BUT, in our society it's very uncommon for men to behave that way. In fact, as a woman, I'm trying to picture myself in a potential love interest's shoes. Us women are so used to being desired physically (in most cases faster and more often than mentally), I'd start thinking if you're either a sexual person or if you're attracted to me. I wonder how you come across to women; do you let them notice, vocably and with your body language, you desire them physically? This is a big deal in relationships, especially to women as they especially like being validated for their appearance. I wonder whether women really lose interest in you when you feel you're still building up your relationship, or if they grow bored by the lack of a physical click and the lack of sexual validation from you.
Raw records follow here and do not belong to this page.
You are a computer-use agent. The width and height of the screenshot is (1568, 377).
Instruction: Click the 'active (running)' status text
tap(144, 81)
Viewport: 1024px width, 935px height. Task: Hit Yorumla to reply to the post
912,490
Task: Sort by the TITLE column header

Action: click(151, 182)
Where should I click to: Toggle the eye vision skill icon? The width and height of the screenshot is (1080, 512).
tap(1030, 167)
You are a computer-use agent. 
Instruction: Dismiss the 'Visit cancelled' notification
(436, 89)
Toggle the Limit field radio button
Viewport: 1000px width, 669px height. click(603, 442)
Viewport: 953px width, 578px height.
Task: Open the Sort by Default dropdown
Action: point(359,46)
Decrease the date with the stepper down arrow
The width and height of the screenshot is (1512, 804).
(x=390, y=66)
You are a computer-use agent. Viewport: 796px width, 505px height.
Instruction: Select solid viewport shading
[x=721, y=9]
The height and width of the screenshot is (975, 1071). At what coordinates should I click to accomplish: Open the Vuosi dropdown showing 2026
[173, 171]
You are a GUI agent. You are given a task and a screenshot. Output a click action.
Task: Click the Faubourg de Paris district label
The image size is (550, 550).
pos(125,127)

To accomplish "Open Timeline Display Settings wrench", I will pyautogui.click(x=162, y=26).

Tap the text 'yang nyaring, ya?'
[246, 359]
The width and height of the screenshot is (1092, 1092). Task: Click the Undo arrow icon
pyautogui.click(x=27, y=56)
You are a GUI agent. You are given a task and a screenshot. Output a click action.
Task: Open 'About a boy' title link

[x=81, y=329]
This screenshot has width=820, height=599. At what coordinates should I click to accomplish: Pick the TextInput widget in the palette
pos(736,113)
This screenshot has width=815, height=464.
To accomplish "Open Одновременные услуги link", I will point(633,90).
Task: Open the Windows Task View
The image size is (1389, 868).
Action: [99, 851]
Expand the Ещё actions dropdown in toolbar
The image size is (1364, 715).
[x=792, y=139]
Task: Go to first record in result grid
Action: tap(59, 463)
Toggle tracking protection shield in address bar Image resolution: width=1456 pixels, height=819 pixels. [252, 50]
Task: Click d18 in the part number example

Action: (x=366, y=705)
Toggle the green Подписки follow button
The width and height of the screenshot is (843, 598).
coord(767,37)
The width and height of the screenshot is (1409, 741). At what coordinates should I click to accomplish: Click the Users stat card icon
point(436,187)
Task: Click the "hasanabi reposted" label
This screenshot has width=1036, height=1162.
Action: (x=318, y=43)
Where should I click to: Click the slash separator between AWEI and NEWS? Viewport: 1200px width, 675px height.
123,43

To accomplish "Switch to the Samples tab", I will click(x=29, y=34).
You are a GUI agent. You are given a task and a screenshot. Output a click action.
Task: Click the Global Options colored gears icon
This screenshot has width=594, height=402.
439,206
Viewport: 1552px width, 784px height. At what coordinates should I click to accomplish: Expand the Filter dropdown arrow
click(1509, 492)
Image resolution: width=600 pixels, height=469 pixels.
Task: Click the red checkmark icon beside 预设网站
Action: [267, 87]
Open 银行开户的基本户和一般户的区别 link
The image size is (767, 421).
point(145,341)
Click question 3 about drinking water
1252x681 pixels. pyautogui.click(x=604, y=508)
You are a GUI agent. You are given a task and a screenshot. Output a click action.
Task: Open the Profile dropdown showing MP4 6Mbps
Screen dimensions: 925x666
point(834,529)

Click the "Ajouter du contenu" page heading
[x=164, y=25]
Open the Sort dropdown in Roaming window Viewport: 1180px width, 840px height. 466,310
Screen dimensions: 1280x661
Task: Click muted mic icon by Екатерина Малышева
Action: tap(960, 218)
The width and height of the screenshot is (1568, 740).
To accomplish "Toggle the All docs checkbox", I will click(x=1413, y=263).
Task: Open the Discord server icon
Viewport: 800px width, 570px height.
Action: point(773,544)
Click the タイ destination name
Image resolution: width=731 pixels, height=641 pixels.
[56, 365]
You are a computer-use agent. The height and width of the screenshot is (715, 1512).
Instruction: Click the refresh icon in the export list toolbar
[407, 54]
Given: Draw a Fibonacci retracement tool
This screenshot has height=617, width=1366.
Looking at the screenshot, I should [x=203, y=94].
What can you do you ask? The first hunch that comes to mind, is to speed things up a little. One, max two months of dating before bedding a girl is the longest I suspect you can stretch building up an emotional relationship for a man your age before a woman wants to test your sexual compatibility as well. How you do it is more up to you; maybe you need to put more trust in a girl, maybe you should have a more laid-back attitude, maybe you should lower your standards a but, maybe you should have a bit more confidence. And then just go for it.

I wouldn't just "waste" it on an escort though; for some guys it's great to pop their cherries so they get more confidence not being a virgin anymore; for you it sounds like a very deliberate choice.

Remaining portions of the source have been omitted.